— BEGIN RECORDS TO USE —

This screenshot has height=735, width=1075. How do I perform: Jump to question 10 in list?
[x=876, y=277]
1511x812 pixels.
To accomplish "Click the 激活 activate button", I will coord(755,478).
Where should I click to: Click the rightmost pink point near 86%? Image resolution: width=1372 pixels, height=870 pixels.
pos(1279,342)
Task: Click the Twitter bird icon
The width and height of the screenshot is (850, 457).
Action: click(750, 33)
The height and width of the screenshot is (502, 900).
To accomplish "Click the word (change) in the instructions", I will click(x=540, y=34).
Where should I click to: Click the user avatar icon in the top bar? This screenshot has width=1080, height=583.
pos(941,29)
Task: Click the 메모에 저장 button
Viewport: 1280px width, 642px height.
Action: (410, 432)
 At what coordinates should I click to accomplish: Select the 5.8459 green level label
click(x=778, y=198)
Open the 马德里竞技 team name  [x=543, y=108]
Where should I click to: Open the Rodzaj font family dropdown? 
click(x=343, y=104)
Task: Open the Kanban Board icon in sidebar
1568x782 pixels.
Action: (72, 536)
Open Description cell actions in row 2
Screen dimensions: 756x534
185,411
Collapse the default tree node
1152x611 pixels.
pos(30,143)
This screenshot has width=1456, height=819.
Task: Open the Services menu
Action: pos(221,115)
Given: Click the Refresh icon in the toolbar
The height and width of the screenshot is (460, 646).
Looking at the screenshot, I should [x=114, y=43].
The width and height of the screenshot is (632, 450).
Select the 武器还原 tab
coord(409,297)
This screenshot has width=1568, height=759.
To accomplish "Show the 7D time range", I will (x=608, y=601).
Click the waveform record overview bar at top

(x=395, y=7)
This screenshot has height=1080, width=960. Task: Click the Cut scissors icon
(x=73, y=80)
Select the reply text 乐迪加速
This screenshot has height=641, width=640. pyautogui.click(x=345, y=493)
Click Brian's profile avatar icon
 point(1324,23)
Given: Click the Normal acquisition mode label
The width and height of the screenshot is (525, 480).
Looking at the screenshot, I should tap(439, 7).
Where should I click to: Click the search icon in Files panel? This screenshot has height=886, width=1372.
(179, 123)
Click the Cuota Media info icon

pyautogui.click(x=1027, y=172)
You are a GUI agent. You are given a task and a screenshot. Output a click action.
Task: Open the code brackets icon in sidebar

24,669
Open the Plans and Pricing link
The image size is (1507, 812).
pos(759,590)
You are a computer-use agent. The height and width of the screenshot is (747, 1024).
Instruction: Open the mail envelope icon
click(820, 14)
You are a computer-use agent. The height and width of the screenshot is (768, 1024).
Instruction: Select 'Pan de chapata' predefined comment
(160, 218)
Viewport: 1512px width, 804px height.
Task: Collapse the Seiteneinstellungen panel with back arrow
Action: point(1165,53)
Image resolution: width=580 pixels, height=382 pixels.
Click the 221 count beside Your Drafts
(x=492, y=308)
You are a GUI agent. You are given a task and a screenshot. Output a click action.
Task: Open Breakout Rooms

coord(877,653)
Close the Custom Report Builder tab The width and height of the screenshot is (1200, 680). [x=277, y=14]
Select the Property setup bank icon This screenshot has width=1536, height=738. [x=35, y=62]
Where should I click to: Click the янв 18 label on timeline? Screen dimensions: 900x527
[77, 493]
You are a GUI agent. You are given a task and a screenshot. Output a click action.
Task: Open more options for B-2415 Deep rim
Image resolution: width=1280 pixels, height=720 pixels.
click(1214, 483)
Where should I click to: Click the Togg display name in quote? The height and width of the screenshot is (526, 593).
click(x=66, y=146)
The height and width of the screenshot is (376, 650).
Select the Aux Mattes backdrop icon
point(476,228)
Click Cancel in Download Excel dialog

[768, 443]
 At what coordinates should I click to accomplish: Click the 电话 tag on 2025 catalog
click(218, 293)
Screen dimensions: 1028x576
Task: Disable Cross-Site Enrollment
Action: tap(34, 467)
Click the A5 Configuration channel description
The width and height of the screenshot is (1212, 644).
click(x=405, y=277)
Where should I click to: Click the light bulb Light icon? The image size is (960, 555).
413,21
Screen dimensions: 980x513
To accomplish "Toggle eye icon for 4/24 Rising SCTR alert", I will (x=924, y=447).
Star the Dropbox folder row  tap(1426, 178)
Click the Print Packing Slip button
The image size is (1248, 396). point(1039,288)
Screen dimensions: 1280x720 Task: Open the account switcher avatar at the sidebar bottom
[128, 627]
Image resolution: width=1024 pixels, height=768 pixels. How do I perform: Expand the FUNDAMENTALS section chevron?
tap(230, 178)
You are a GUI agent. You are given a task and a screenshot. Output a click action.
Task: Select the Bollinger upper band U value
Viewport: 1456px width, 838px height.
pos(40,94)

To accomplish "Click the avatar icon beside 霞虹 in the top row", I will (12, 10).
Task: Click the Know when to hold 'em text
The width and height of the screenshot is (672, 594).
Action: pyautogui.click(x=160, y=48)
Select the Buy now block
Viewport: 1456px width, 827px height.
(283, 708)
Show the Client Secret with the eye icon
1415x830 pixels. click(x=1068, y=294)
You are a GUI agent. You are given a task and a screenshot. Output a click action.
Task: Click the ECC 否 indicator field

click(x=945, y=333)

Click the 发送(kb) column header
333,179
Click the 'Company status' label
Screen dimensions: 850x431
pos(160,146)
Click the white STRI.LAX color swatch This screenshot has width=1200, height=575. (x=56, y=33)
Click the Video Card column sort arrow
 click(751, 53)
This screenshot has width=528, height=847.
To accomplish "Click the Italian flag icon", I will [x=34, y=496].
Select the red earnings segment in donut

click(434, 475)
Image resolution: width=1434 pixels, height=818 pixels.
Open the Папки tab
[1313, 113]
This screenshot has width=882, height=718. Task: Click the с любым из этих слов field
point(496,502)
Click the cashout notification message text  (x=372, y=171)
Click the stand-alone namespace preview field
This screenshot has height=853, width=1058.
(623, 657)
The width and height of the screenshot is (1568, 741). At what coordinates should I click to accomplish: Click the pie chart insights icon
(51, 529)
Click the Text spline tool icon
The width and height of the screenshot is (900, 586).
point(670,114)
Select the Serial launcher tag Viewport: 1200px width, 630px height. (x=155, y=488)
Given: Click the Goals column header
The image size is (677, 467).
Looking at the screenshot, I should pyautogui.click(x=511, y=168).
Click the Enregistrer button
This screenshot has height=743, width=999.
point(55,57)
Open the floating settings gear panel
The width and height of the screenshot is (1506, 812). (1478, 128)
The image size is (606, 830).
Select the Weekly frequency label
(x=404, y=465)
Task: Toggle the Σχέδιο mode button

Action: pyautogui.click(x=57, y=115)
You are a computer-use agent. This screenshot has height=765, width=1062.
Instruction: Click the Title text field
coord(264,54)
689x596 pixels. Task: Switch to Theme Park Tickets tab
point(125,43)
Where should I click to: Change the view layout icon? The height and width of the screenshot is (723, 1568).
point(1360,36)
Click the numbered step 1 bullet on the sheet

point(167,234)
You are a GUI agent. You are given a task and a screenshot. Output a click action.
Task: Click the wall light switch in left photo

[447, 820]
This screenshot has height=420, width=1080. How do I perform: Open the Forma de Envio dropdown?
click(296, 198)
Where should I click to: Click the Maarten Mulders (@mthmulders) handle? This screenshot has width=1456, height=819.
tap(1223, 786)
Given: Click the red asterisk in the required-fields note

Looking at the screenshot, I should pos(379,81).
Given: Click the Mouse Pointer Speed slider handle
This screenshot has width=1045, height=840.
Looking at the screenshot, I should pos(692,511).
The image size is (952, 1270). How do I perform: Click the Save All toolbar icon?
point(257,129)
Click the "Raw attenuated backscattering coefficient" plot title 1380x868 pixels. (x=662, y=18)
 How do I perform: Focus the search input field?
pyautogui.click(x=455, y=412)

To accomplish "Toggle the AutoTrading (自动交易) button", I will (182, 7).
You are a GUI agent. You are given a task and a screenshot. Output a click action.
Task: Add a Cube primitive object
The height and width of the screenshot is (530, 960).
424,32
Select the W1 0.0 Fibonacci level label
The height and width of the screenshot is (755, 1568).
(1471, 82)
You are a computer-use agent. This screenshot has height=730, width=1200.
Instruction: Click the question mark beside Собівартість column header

— END RECORDS TO USE —

## PROBLEM REQUIREMENTS
Reproduce verbatim the portion of the records that runs from their beginning through the line containing "Action: click(750, 33)", including that line.

## SOLUTION TO THIS TASK
This screenshot has height=735, width=1075. How do I perform: Jump to question 10 in list?
[x=876, y=277]
1511x812 pixels.
To accomplish "Click the 激活 activate button", I will coord(755,478).
Where should I click to: Click the rightmost pink point near 86%? Image resolution: width=1372 pixels, height=870 pixels.
pos(1279,342)
Task: Click the Twitter bird icon
The width and height of the screenshot is (850, 457).
Action: click(750, 33)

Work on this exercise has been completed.